* BEGIN Reading text *

Ideally, analysis at the initial compile-time of a unit would be possible, as it is important to detect errors as soon as possible. More information about function side-effects is needed in the specification of subprograms in order to accomplish that goal.
!proposal
Add global_in and global_out annotations to Ada.
!wording
Semi-formal description:
Add to the aspect syntax given in AI05-0184-1:
Aspect_Mark => BODY Annotation_List
[Note: I'm using "Body" here to differentiate this list from the normal expression used for other aspects. That's necessary so that special resolution
Annotation_List ::= Annotation_Item {, Annotation_Item}
Annotation_Item ::= *object_*name | *access_subtype_*name | null | private [in *package*name]
The names in these items resolve with the same visibility as other aspect expressions (that usually is the end of the visible part). The names must resolve without context.
Aspects Global_In and Global_Out are defined.
Static Semantics
A read or write of an object O is covered by an annotation in an Annotation_List if:
* O statically denotes a part of an object named in the Annotation_List;
* The annotation PRIVATE without a package name occurs in the list;
* The annotation PRIVATE with a package name P occurs in the list, and O denotes an object declared in P, or O denotes a part of an object produced by a dereference of an object of an access type declared in P; or
* O denotes a part of an object produced by a dereference of an object of an access type named in the Annotation_List.
AARM Ramification: "private" by itself allows anything to be read or written.
An annotation A1 is compatible with another annotation A2 if:
* A1 contains NULL; or
* A2 contains the annotation PRIVATE without a package name; or
* All of the following must be true: -- Each object_name in A1 is covered by an annotation in A2; -- Each access_subtype_name in A1 is found in A2; and -- For each PRIVATE annotation with a package name P, there is -- a PRIVATE annotation in A2 that statically denotes P.
AARM Ramification: This is not symeterical.
Legality Rules
The Annotation_Item NULL has to be the only item in an Annotation_List if it is given.
An object_name given in an Annotation_List shall statically denote some object.
If a subprogram contains a Global_In annotation, then:
* every object that is read by the subprogram body shall either be accessible from the function call, or be covered by the Global_In annotation.
* every call in the subprogram body shall have a compatible Global_In annotation.
[The first part means that the object has the accessibility of the function call.]
AARM Ramification: Local objects and the parameters of the call do not need to appear in a Global_In annotation.
If a subprogram contains a Global_Out annotation, then:
* every object that is written by the subprogram body shall either be accessible from the function call, or be covered by the Global_Out annotation.
* every call in the subprogram body shall have a compatible Global_Out annotation.
---
Add to 4.5:
Unless otherwise specified, the predefined operators of the language all have implied annotations of Global_In => null, Global_Out => null.
[Do we want to give annotations to other operations, such as some of those in the containers?]
[We could define that language-defined Pure subprograms that do not have access parameters have implied annotations of Global_In => null, Global_Out => null.]
!discussion
The global_in and global_out annotations are intended to be descriptive. That is, the annotations describe the behavior of the subprogram body. As such, these annotations are checked. There is no benefit to be gained from lying about side-effects; such incorrect information could easily lead to incorrect code being generated (if the compiler uses the annotations). Moreover, if it is impractical to specify the correct annotations, it makes sense to specify none at all.

* END Reading text *
* BEGIN Dataset content *

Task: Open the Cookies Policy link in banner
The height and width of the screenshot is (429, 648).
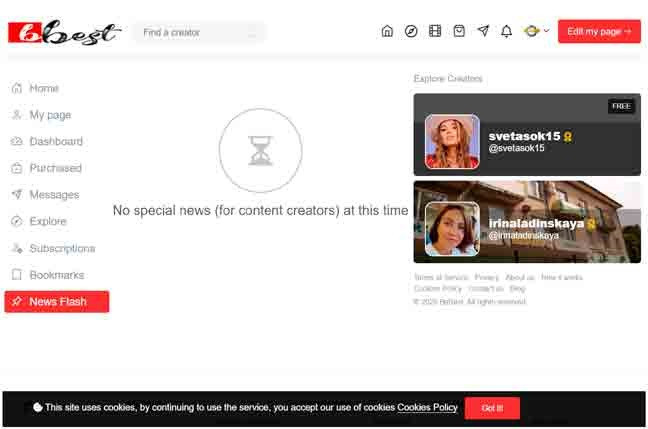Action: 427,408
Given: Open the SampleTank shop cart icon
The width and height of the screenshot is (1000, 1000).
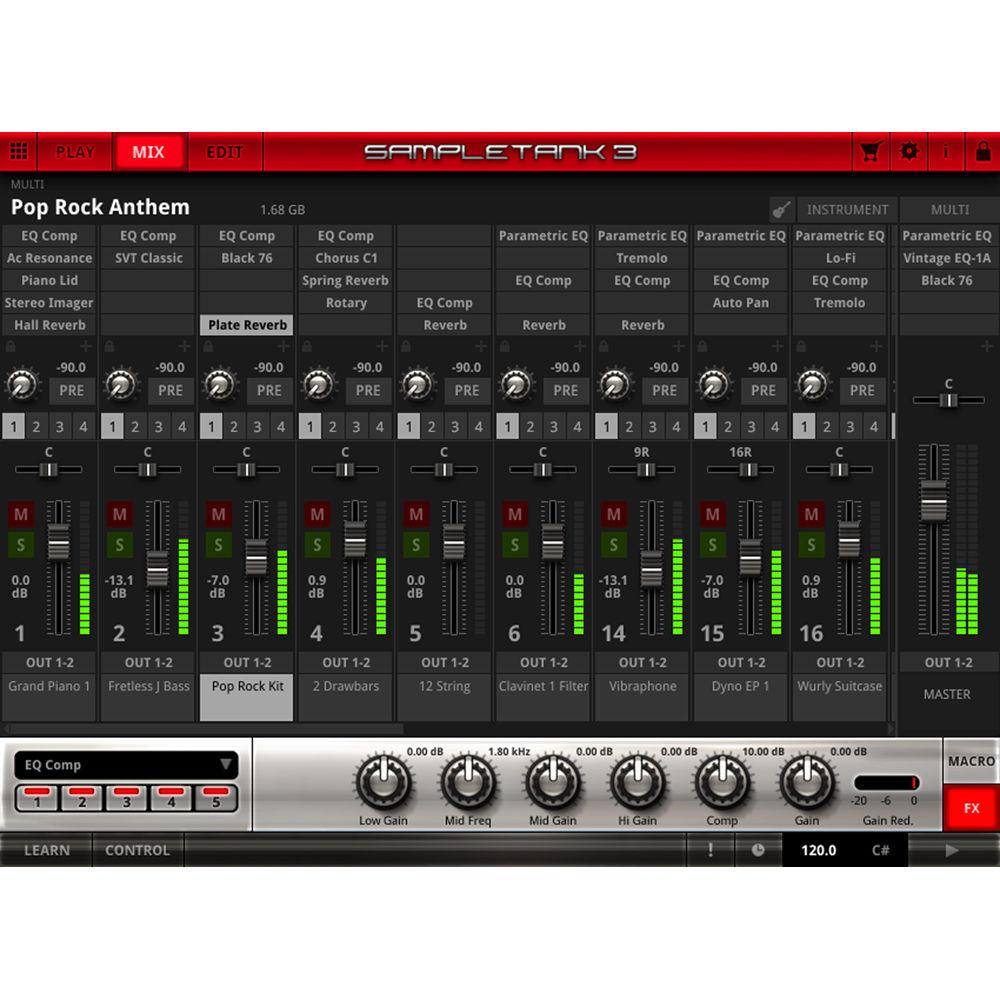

* END Dataset content *

(What you need to do):
- A) Put the lines of the records from the one containing "Given: Open the SampleTank shop cart icon" through the end of the records, inclusive, into a Markdown table with the columns n (row number) and Line. Leave out the pictures and any blank lines.
- B) Continue the text on the Ada global_in and global_out annotations from its last sentence.

(Set of answers):
- A)
| n | Line |
|---|---|
| 1 | Given: Open the SampleTank shop cart icon |
| 2 | The width and height of the screenshot is (1000, 1000). |

- B)
All of the global_in and global_out annotations proposed can be statically checked. It is possible to imagine annotations that cannot be statically checked, but these are assumptions as opposed to descriptive. Assumptions are a different set of annotations.
Note that it is possible to lie about the use of globals of subprograms that are imported. This is of course impossible to check, but thankfully is covered by B.1(38.1/2). Incorrect annotations on imported subprograms could cause a program to be erroneous.
---
These annotations can be used by the compiler to guide code generation as well as for static analysis. In that case, rules similar to those for Pure subprograms should be applied -- it is OK to assume that the annotations are correct, but if the subprogram is called, then the compiler must use the actual side-effects, not any assumed because of annotations.
---
It might make the most sense to define these in Annex H (High-Integrity Systems), rather than in Section 13. The most important thing is to define the syntax so that implementations can implement it and the checking.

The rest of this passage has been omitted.